- _TASK OBJECTIVE_
Working from the records below, return word for word the line that contains "Open photo of two nurses in blue caps" and each line after it, ending with the last. Skip all pictures.

(Saved entries)
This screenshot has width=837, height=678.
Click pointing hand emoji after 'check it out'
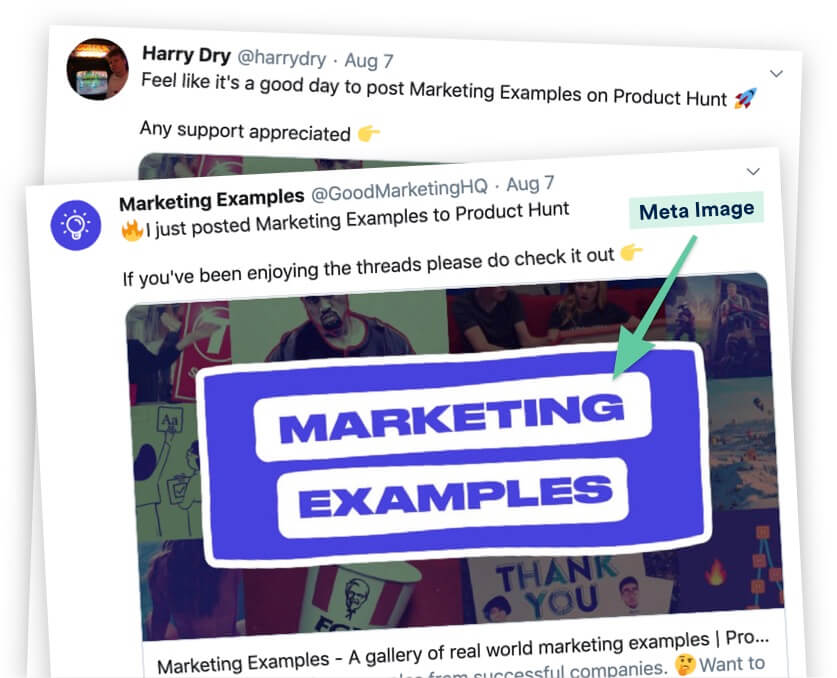[631, 252]
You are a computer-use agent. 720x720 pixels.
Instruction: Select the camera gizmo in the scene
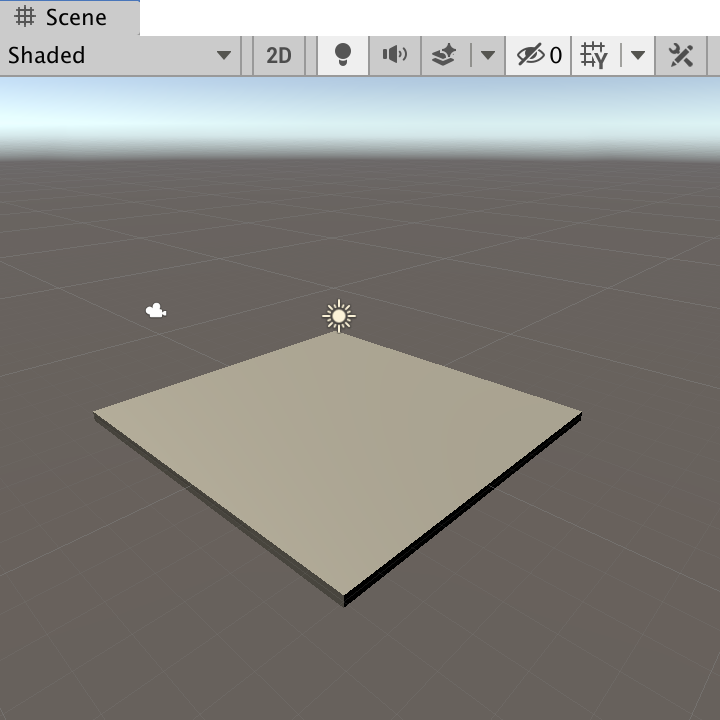[x=156, y=312]
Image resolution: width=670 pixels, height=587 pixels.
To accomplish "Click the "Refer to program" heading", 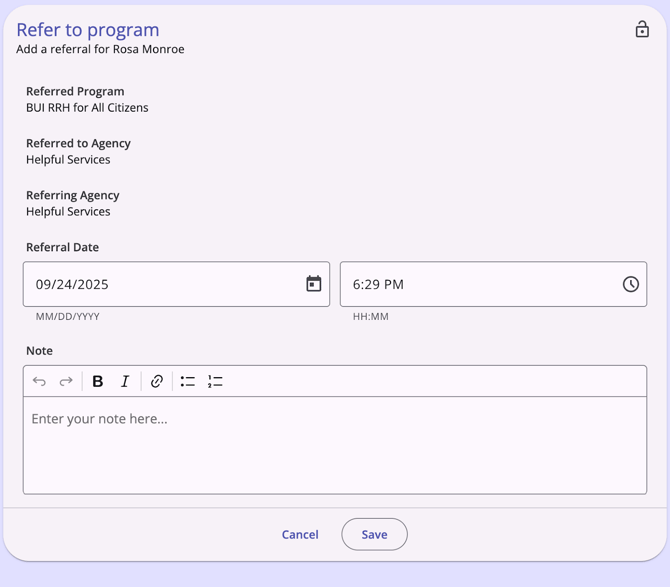I will (x=88, y=30).
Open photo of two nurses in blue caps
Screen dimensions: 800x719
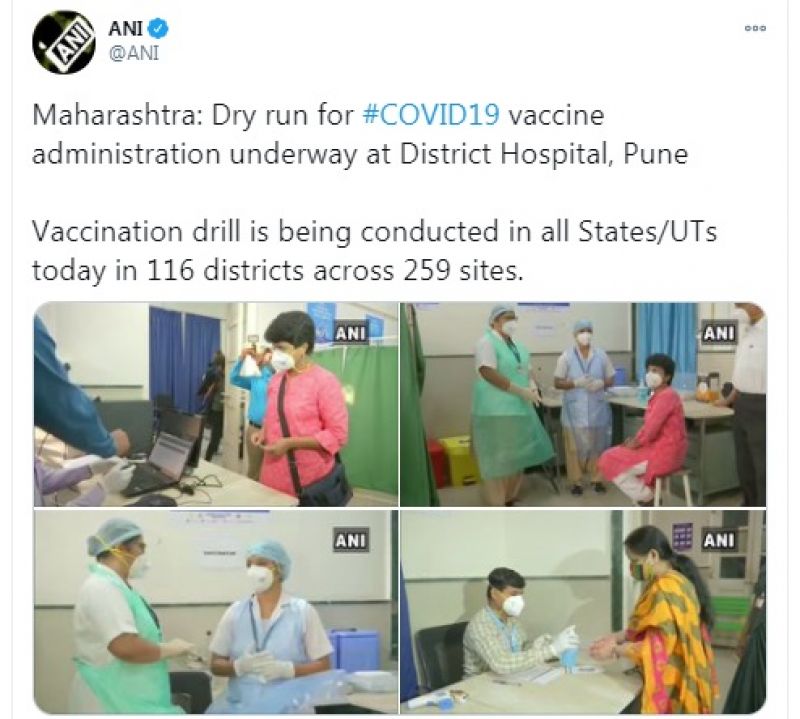216,611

- _EXERCISE SOLUTION_
Open photo of two nurses in blue caps
Screen dimensions: 800x719
216,611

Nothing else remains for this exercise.